I’m working on a Telegram bot that opens websites in a webview inside the app. When a user taps a button, it loads a specific URL with added auth data. I want to create these auth params myself, but I’m not sure how.
Here’s what the URL looks like:
https://example.com/#/login?user=abc123&tgWebAppVersion=7.2&linkBot=https://t.me/mybot&tgWebAppData=query_id=xyz789&user={"id":1,"first_name":"John","last_name":"Doe","username":"johnd","language_code":"en","allows_write_to_pm":true}&auth_date=1713881657&hash=somehash&tgWebAppPlatform=weba
The bot only stores the base URL. Telegram adds the auth stuff when the button is clicked.
I’ve checked the docs and found info about URL authorization. I tried using Messages_RequestUrlAuth and Messages_AcceptUrlAuth from a library, but it didn’t work out.
Any ideas on how to generate these auth params manually?

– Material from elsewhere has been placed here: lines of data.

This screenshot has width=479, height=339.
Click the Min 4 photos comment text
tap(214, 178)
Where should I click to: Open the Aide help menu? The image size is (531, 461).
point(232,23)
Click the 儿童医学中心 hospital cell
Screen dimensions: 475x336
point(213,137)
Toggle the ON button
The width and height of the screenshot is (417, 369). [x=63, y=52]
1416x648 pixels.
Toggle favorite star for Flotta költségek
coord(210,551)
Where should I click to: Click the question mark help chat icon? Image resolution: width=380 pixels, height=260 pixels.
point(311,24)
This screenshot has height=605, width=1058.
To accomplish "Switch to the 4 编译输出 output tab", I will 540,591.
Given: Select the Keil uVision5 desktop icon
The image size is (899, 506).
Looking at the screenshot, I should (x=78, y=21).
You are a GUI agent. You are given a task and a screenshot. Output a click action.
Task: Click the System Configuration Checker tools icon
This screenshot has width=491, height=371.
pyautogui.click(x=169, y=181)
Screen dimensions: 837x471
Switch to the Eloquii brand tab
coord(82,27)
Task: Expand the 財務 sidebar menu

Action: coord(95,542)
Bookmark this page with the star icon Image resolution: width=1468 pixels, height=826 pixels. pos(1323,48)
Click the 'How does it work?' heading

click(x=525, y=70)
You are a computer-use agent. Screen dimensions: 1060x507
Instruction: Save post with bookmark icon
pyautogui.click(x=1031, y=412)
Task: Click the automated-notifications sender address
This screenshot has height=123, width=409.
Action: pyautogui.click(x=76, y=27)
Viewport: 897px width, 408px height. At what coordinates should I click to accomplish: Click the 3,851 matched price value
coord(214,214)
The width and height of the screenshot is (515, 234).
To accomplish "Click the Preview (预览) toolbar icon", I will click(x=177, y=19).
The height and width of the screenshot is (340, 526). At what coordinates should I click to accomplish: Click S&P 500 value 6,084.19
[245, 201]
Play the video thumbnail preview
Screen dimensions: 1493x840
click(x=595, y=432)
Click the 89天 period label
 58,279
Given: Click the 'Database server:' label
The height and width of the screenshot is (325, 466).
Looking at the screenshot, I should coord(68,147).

Thanks!
I’ve actually dealt with this issue before when building a Telegram bot for a client. The tricky part is that Telegram intentionally handles the auth params to maintain security. Generating them manually isn’t recommended for production use.
That being said, for testing purposes, you can simulate it by creating an HMAC-SHA256 hash. You’ll need to use your bot token as the secret key and concatenate the sorted query parameters. Just remember this won’t be as secure as Telegram’s official process.
One workaround I found useful was to set up a small proxy server that adds the necessary parameters before redirecting to your actual web app. This way, you can keep your main application logic separate from the Telegram-specific authentication handling.
If you’re set on doing it client-side, consider using a library specifically designed for Telegram bot development. They often have built-in methods for handling these auth scenarios more securely.
Generating authentication parameters for Telegram bot webview URLs manually can be tricky. The parameters are typically added by Telegram for security reasons. However, you can simulate this process for testing purposes.
To generate the auth params, you’ll need to create a hash using a secret key (your bot token) and the other parameters. The process involves:
- Collecting the necessary data (user info, query_id, auth_date).
- Sorting the parameters alphabetically.
- Creating a string by concatenating the sorted params.
- Generating an HMAC-SHA-256 hash of this string using your bot token.
Keep in mind that this method is for testing only. In a production environment, you should rely on Telegram’s official authentication process for security reasons. If you’re still having issues, consider reaching out to Telegram’s API support for more specific guidance.
hey mate, auth params manual generation is tricky. telegram already does that.
if u insist, use your bot token as secret & create a hmac hash from sorted query params. not recomended for prod, so be careful.